=== Begin Enclosure ===
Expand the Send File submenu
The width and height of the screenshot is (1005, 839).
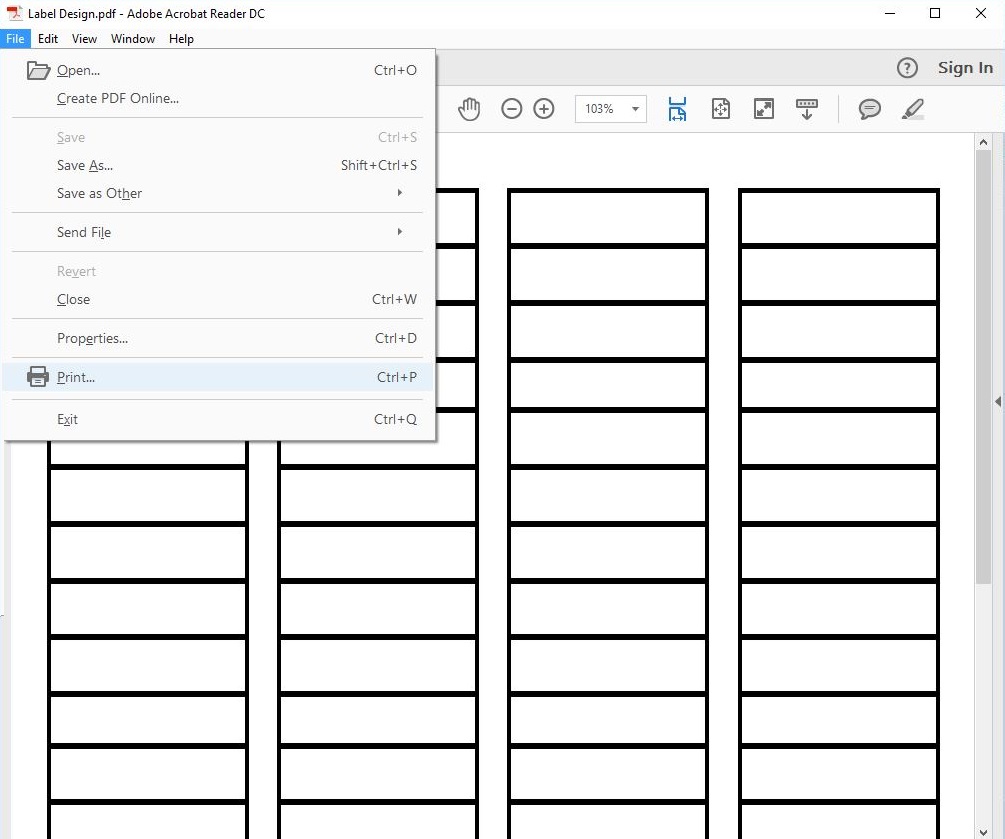coord(230,232)
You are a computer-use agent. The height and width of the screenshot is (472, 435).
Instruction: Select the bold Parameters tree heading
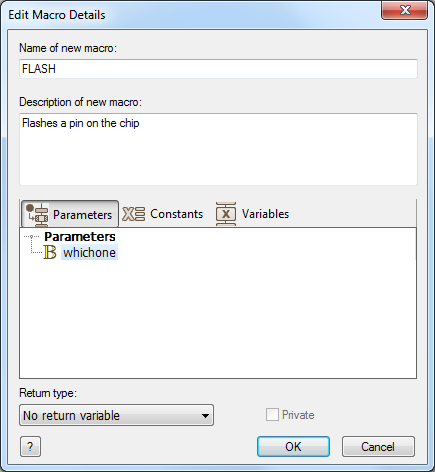coord(80,237)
=== End Enclosure ===
**Problem description:** Pictures do not go in the copy. Write out exactly the lines from the line containing "You are a computer-use" through the last line of the listing.

**Result:**
You are a computer-use agent. The height and width of the screenshot is (472, 435).
Instruction: Select the bold Parameters tree heading
coord(80,237)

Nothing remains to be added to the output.